## Tareas
A – Copia del fragmento sobre Europa y el cristianismo el pasaje entre "Puesto que hablamos" y "a las personas.", ambos incluidos.
B – Retoma el fragmento sobre Europa y el cristianismo y continúalo a partir de su última oración.

## Fragmento
Para constatar que Europa es una construcción secular, bastaría con traer a la memoria los materiales de sus primeros cimientos: ¿acaso hay primeras piedras más civiles y laicas que el carbón, el acero, la energía atómica o el comercio?

En efecto, no sólo desde entonces es inexistente el más mínimo rastro de confesionalidad en sus instituciones o en sus políticas; pero es que , además, la Carta de Derechos Fundamentales, que se integrará en la Constitución Europea con pleno valor jurídico, reconoce los derechos, libertades y principios de una Unión que, a los efectos de esta reflexión, tiene todas las características de un régimen aconfesional. Como el que votamos los españoles en la Constitución de 1978. Y prefiero este término de aconfesional, porque el de laicismo remite a una preocupación militante que no está en el acervo común de los europeos; los regímenes políticos que se han dado británicos, algunos escandinavos o griegos cuentan, en diversos grados, con Iglesias oficiales y ello es compatible con el respeto a la libertad de conciencia y la no existencia de discriminación para con los individuos.

Así las cosas, algunos Gobiernos, algunos países, sostenemos que la Constitución Europea sería un texto más acabado si contuviera una referencia al cristianismo. Pero esa opinión no es compartida por todos. Y ello es perfectamente compatible, diría más, es pura coherencia con nuestra enérgica defensa de la incorporación a la aventura común europea de una sociedad mayoritariamente musulmana como la turca. Precisamente porque creemos en el futuro compartido, atribuimos relevancia a la claridad en la asunción de lo que ni más ni menos es nuestra historia.

Puesto que hablamos de palabras y de conceptos, me parece oportuno delimitar, antes de entrar en otras razones, el significado de ese término «cristianismo», pues quizá la discrepancia de ciertos gobiernos y movimientos ante esa pretensión nuestra, pero también de otros gobiernos y movimientos, responda a que el debate se está planteando sobre una imprecisión lexicográfica, sobre una terminología difuminada, que confunde significados y confunde a las personas.

En efecto, la mayoría de las voces registran varias acepciones y ese es el caso también de la voz «cristianismo» que contiene, al menos, dos significados: uno, relativo a la religión, a la religión cristiana y otro, relativo a la cultura, a la civilización, como ocurre cuando se habla de la civilización cristiana; pues bien, nosotros defendemos que la Constitución Europea incluya una mención al cristianismo con ese significado cultural, de civilización, es decir, de decurso histórico diferenciado. En esa acepción, el valor de religión está desvitalizado, inerte, es una acepción no marcada. Apostamos por un término general, desprovisto de sus valores religiosos.

## Muestra de datos
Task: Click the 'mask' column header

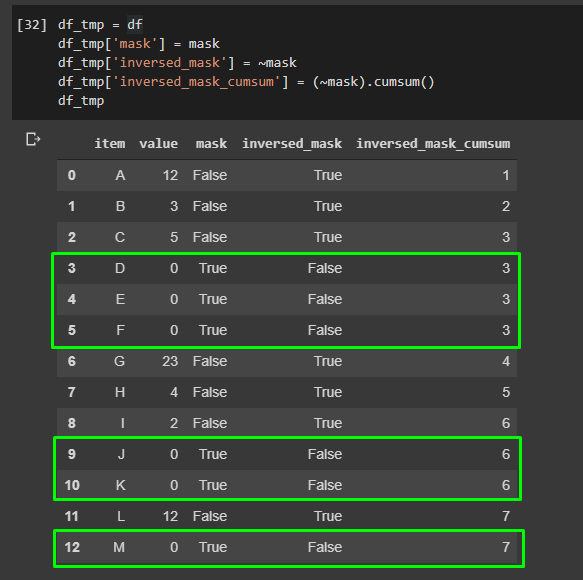Action: [211, 144]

## Respuestas por tarea
A –
Puesto que hablamos de palabras y de conceptos, me parece oportuno delimitar, antes de entrar en otras razones, el significado de ese término «cristianismo», pues quizá la discrepancia de ciertos gobiernos y movimientos ante esa pretensión nuestra, pero también de otros gobiernos y movimientos, responda a que el debate se está planteando sobre una imprecisión lexicográfica, sobre una terminología difuminada, que confunde significados y confunde a las personas.

B –
Es innegable que los valores que compartimos -como la igualdad y la dignidad de la persona- tienen una genealogía genuinamente cristiana, de la que emana también su vocación universal; a su vez, es cierto que otras raíces poderosas nutren también el árbol fecundo del patrimonio espiritual y moral europeo; pero no se trata aquí de consignar o de entrar en liza sobre las aportaciones de unos u otros movimientos a la historia de las ideas.

Entonces ¿por qué queremos introducir esa alusión y con ese alcance? Pues por razones de congruencia con la trayectoria histórica de Europa en su conjunto y con la de cada una de sus partes y por motivos de comprensión, de inteligencia de nuestra realidad en sus más variadas expresiones. Y aquí sí, la referencia al cristianismo es incuestionable.

Citar las circunstancias, los elementos que en Europa y en nuestros países se vinculan con el cristianismo sería citar el océano, por decirlo con palabras prestadas. Pero me aventuro a escoger algunos.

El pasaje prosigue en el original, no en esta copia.